Распятые любовью - Страница 11
«У нас люди, которые выступили инициаторами этих законов, – говорит Путин, – и которые принимали этот закон (я, кстати, не был инициатором этого закона), исходили из того, что однополые браки не производят детей. А Россия переживает непростые времена, с точки зрения демографии. И мы заинтересованы в том, чтобы семьи были полноценные, чтобы детей было больше. Это далеко не самое главное во всей системе мер, направленных на поддержку демографических процессов. Но я думаю, что авторы этого закона исходили, прежде всего, из необходимости решать проблемы демографического характера и далеки были от идеи кого-то ущемлять в правах».
Но ведь это полнейший абсурд! Улучшают они таким способом демографию. Хоть бы не позорились. Все наши так называемые деятели объясняют необходимость подобных законов борьбой с развратом и желанием защитить здоровье и нравственность детей. Но при этом Комитет ООН по правам человека признал такие законы нарушающими Международный пакт о гражданских и политических правах. Как это назвать? Правители за ваш счёт всегда решали, и по сей день решают свои диктаторские вопросы. Как ты думаешь, Боря, отчего зависит уровень гомофобии у нас… хотя, скажем так, в любой стране?

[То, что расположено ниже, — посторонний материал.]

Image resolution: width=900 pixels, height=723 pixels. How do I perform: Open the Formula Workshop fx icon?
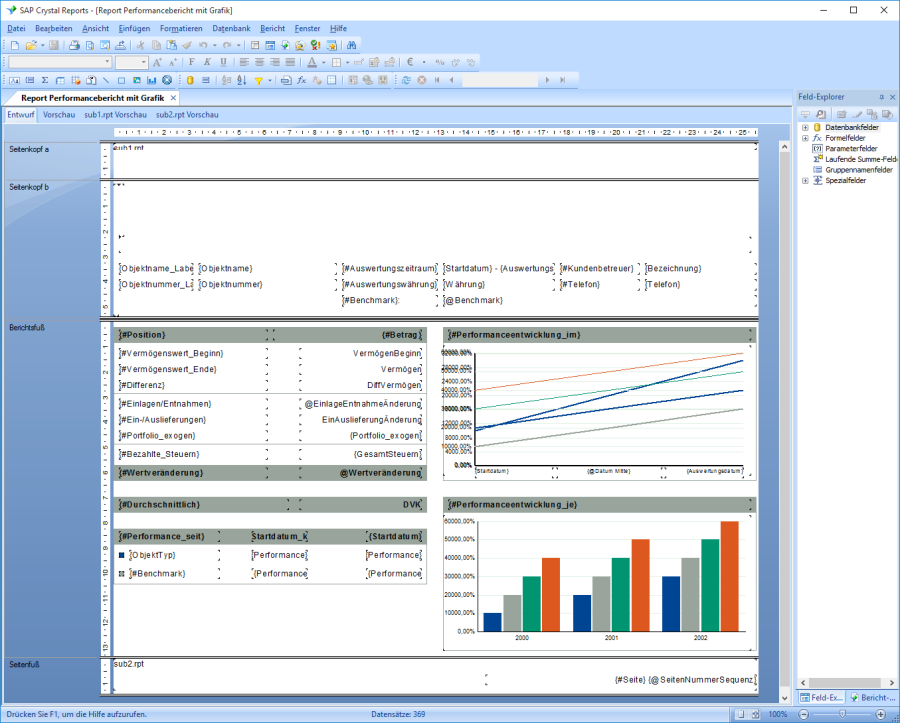pos(301,80)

– Мне кажется, это всё индивидуально….
– Нет, брат, – Копытин похлопал меня по плечу, – уровень этот зависит больше не от индивидуальной психологии, а от психологии общества в целом. Камертон неприятия, нетерпимости, ненависти находится в руках у государства. И какую политику оно проводит, такая и будет в головах большинства её граждан.
– Но всё равно у нас ведь отменили уголовку за… за мужеложство. Согласись, это прогресс.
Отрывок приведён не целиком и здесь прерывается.